(What is expected):
I would like the entries transcribed word for word, please, with the pictures removed.
═══ Stored data
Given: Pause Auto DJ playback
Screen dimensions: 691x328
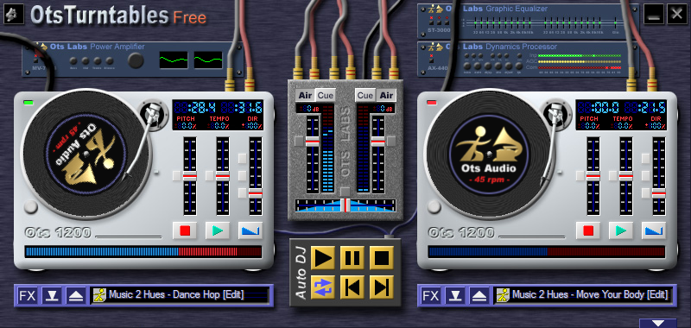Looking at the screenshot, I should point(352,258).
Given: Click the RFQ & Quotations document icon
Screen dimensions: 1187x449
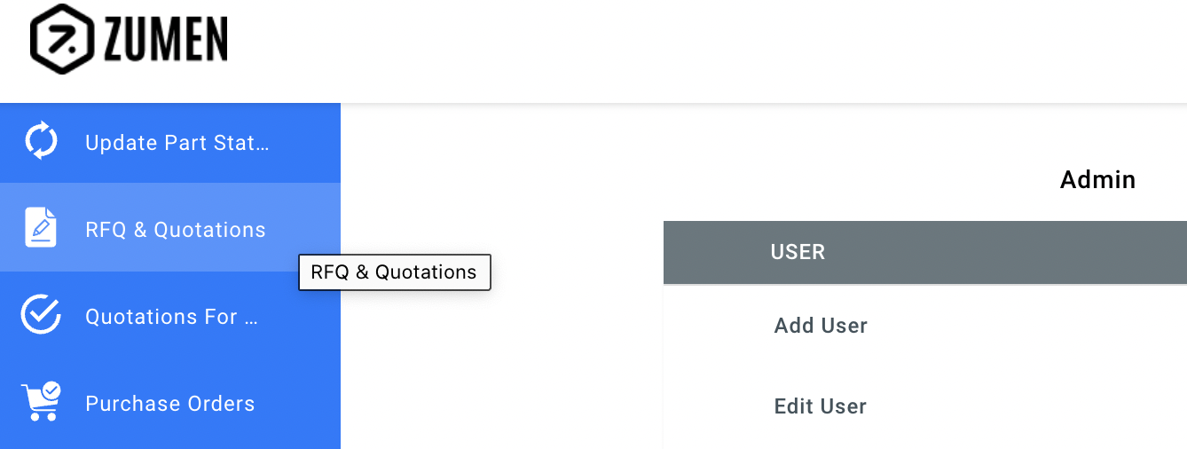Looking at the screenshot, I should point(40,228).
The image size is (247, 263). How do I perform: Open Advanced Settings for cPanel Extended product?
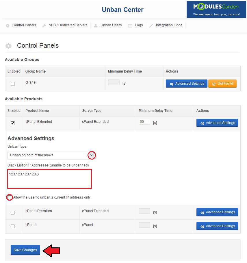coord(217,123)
══════
(Finished task):
Given: Pause Auto DJ playback
Screen dimensions: 691x328
Looking at the screenshot, I should point(352,258).
Given: Click the RFQ & Quotations document icon
Screen dimensions: 1187x449
Looking at the screenshot, I should point(40,228).
The image size is (247, 263). How do I perform: Open Advanced Settings for cPanel Extended product?
coord(217,123)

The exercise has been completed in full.